At a layover in Munich, Cook worried that her bags wouldn’t fit into the smaller aircraft to Warsaw. But when an airport worker saw the blue-and-yellow stickers, she said, they insisted: “I don’t care if the other bags get on, yours are going first.”
In Warsaw, the chief baggage handler told Cook the only people who arrived with so much luggage were oligarchs and movie stars.
When she showed a dubious customs official a letter from Beit Polska detailing what the bags were for, he patted her on the back and helped her through.
Since the war began, at least 1.8 million Ukrainian refugees have arrived in Poland, according to the United Nations — a number that matches the Warsaw’s pre-war population.

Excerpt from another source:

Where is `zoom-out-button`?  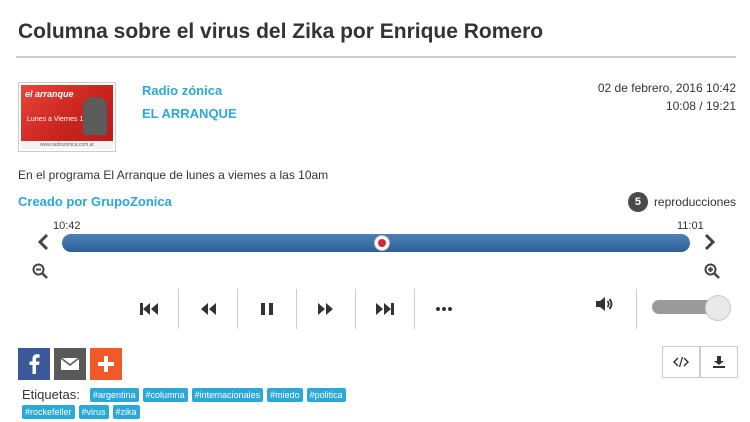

Members of Beit Polska met Cook at the airport and drove directly to Warsaw’s Nozyk Family Synagogue.Inside, Cook immediately met two Ukrainian women. The first, who has a master’s degree in human resources, said she wanted to find work but had no clothes to go out and meet employers — exactly the kinds of clothes Cook had brought.

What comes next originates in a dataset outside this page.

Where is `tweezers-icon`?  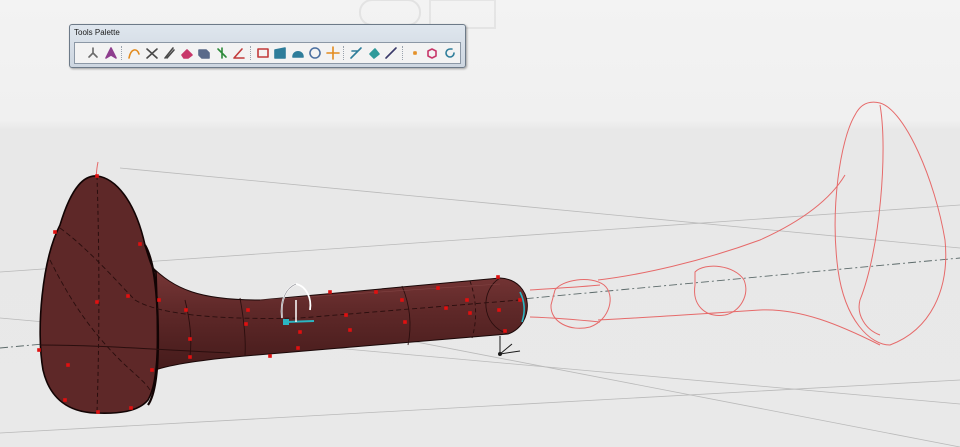
tweezers-icon is located at coordinates (169, 53).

“She didn’t know who I was or why I was there,” said Cook. “I just walked into the room and they were taking things. They were so grateful.”
The second woman, who works part-time for an international technology company, told Cook she had arrived in Poland four days earlier with nothing but her mother, grandmother and two cats.
“Her mother said it’s either we take the two cats, or we take other things,” Cook said. “The family decided to take the cats. They couldn’t bear to lose any more.”
Now, she also has what to wear for her job interviews.
Cook said on Wednesday that she planned to stay in Warsaw one more day to find out what else people need. One worker told her people want flip-flops because they have to take communal showers. Whatever it is, Cook told me, she plans to return to the Bay Area and find it. Whether she herself returns with the remaining suitcases, or sends friends, or finds a different way to deliver more necessities, she has no plans to stop.
“I’m not going to be shy to ask for help,” she said. “I need to be associated with good when it comes to Ukraine. I need to feel something positive about it.”